Fábrica na Alemanha monta drones para o regime de Kiev em endereço secreto

A equipe do The New York Times visitou uma fábrica secreta em Helsing, a startup alemã de tecnologia de defesa mais valiosa da Europa, onde drones destinados à Ucrânia estão sendo montados.
Segundo a reportagem, a fábrica está localizada em um discreto complexo industrial suburbano no sul da Alemanha e não exibe o nome da empresa em nenhum lugar.
Ela opera sob rígidas medidas de segurança e sua localização exata é mantida em segredo para reduzir o risco de sabotagem ou possíveis ataques.

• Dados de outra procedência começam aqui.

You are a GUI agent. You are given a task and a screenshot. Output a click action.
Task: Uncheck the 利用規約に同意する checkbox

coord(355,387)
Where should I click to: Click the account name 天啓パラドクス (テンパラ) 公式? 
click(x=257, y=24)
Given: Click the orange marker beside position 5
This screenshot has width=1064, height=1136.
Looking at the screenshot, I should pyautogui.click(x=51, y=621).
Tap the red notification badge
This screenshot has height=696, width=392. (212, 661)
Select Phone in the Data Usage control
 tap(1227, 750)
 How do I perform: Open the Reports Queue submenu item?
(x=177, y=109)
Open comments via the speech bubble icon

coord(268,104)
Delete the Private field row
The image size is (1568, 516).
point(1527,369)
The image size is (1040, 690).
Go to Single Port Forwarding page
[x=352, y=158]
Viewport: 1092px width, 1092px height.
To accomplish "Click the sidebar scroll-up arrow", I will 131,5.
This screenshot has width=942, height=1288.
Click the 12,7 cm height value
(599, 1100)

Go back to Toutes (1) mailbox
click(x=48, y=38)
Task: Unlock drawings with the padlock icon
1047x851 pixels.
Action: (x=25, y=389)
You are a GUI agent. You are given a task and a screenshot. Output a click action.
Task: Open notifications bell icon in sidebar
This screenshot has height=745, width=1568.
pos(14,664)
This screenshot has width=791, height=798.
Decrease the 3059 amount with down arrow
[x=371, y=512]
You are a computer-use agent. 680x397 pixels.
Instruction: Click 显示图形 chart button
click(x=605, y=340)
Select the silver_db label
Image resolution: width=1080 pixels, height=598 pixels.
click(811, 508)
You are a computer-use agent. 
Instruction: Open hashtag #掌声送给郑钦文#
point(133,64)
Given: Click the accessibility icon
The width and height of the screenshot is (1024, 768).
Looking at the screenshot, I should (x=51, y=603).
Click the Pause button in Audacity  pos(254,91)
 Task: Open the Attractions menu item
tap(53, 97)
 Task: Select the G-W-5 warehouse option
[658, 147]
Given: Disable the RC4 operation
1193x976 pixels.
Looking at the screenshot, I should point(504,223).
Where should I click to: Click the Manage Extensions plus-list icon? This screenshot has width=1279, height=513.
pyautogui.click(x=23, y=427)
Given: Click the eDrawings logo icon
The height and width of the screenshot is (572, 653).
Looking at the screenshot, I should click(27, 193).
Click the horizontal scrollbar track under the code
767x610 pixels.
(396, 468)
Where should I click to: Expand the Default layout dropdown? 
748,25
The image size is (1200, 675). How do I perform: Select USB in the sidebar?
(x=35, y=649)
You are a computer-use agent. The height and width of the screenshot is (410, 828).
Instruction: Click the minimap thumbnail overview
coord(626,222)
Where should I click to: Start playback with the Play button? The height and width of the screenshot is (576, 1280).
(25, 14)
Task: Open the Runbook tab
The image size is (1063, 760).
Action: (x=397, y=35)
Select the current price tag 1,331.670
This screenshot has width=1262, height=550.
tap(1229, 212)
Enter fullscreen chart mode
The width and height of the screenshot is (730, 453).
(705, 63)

Os cerca de 100 funcionários passaram por verificações de segurança e assinaram acordos de confidencialidade, e as instalações foram projetadas para serem desmontadas e realocadas em apenas um dia, caso surja alguma ameaça.
Com sede em Munique, a Helsing está entre as principais empresas europeias voltadas ao uso de inteligência artificial no setor de defesa.
A companhia desenvolveu drones de ataque equipados com IA, com custo estimado em 17,5 mil euros por unidade. De acordo com a empresa, os equipamentos exigem pouco treinamento para operação, e "milhares" já foram empregados pela Ucrânia em condições reais de combate.
Boa parte da força de trabalho da fábrica vem da indústria automobilística alemã e é formada por trabalhadores que perderam o emprego após cortes anunciados por diversos fabricantes.
Alerta da Rússia
Em meados de abril, o Ministério da Defesa russo publicou uma lista com cerca de vinte empresas localizadas na Europa que fabricam drones e componentes para o regime de Kiev.
A lista detalha que esse aumento significativo na produção está sendo planejado por meio de "maior financiamento para empresas 'ucranianas' e 'conjuntas' localizadas em países europeus que produzem drones de ataque e seus componentes".
"Consideramos esta decisão um passo deliberado que leva a uma escalada drástica da situação política e militar em toda a Europa e à transformação progressiva desses países na retaguarda estratégica da Ucrânia", dizia o comunicado.
Nesse contexto, o ministério alertou que a execução de cenários de ataques terroristas contra a Rússia, previamente anunciados pelo regime de Kiev, usando drones supostamente "ucranianos" fabricados na Europa, acarreta "consequências imprevisíveis".
"Em vez de fortalecer a segurança dos Estados europeus, as ações dos líderes europeus estão arrastando cada vez mais esses países para uma guerra com a Rússia", concluiu a agência.
O vice-presidente do Conselho de Segurança da Rússia e ex-presidente do país, Dmitry Medvedev, indicou na época que esses países eram alvos legítimos das Forças Armadas Russas.